US-Außenminister Antony Blinken erklärte, er teile die Erleichterung der Familie der US-Bürgerin und ihrer minderjährigen Tochter. Doch seien viele weitere Geiseln in der Gewalt der Hamas, darunter Kinder und ältere Menschen. "Die gesamte Regierung der Vereinigten Staaten wird jede Minute an jedem Tag daran arbeiten, ihre Freilassung zu erreichen und ihre Liebsten nach Hause zu bringen", betonte Blinken.
Er und US-Präsident Biden hätten bei ihren Israel-Besuchen mit Angehörigen von einigen der Geiseln gesprochen. "Es ist unmöglich, angemessen in Worte zu fassen, welche Qualen sie durchleiden", sagte Blinken. "Keine Familie an jedwedem Ort sollte eine solche Folter durchmachen müssen."

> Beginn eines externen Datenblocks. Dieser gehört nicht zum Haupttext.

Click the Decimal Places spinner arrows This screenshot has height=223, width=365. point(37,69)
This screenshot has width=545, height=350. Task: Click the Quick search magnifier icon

Das Internationale Komitee des Roten Kreuzes, das die befreiten Amerikanerinnen aus Gaza nach Israel gebracht hatte, sagte, ihre Freilassung biete "ein Stück Hoffnung" für diejenigen, die noch gefangen gehalten werden.
Freilassung erfolgte nach Vermittlung Katars
Die nun freigelassenen Frauen waren nach israelischen Angaben beim Großangriff der Hamas am 7. Oktober aus dem Kibbuz Nahal Oz entführt und in den Gazastreifen verschleppt worden. Sie seien zu Besuch bei Verwandten gewesen.
Ihre Freilassung war offenbar unter Vermittlung des Emirats Katar ausgehandelt worden. Das Außenministerium des Emirats erklärte, man versuche nun, durch weitere Kontakte auch die weiteren Geiseln freizubekommen.
Der militärische Arm der Hamas hatte zuvor mitgeteilt, die Frauen nach Verhandlungen mit Katar aus "humanitären Gründen" freigelassen zu haben. Dies diene auch dazu, den Bürgern in den USA und der ganzen Welt zu zeigen, dass die "Behauptungen" von Präsident Joe Biden und der "faschistischen" US-Regierung über die Hamas unbegründet seien, hieß es in der Erklärung.
Das israelische Militär schrieb in der Nacht zu der Freilassung auf Telegram: "Die Hamas stellt sich der Welt so dar, als hätte sie die Frauen, die sie als Geiseln genommen hat, aus humanitären Gründen zurückgegeben, während die Hamas in Wirklichkeit eine mörderische Terrororganisation ist, die gerade jetzt Säuglinge, Kinder, Frauen und ältere Menschen im Gazastreifen als Geiseln hält und weiterhin Verbrechen gegen die Menschlichkeit begeht."
Mehrheit der Geiseln offenbar am Leben
Nach israelischen Angaben entführte die Hamas insgesamt 203 Menschen in den Gazastreifen, unter ihnen viele ausländische Bürger und Doppelstaatler - auch Deutsche. Etwa 24 Kinder und Jugendliche sollen sich unter den Geiseln befinden.
Die Armee geht eigenen Angaben zufolge davon aus, dass die meisten der Geiseln noch am Leben sind. Etwa 1.400 Menschen wurden bei dem Terrorangriff getötet, in der Mehrheit Zivilisten. Seit den Terroranschlägen gelten zudem noch 100 bis 200 Menschen als vermisst.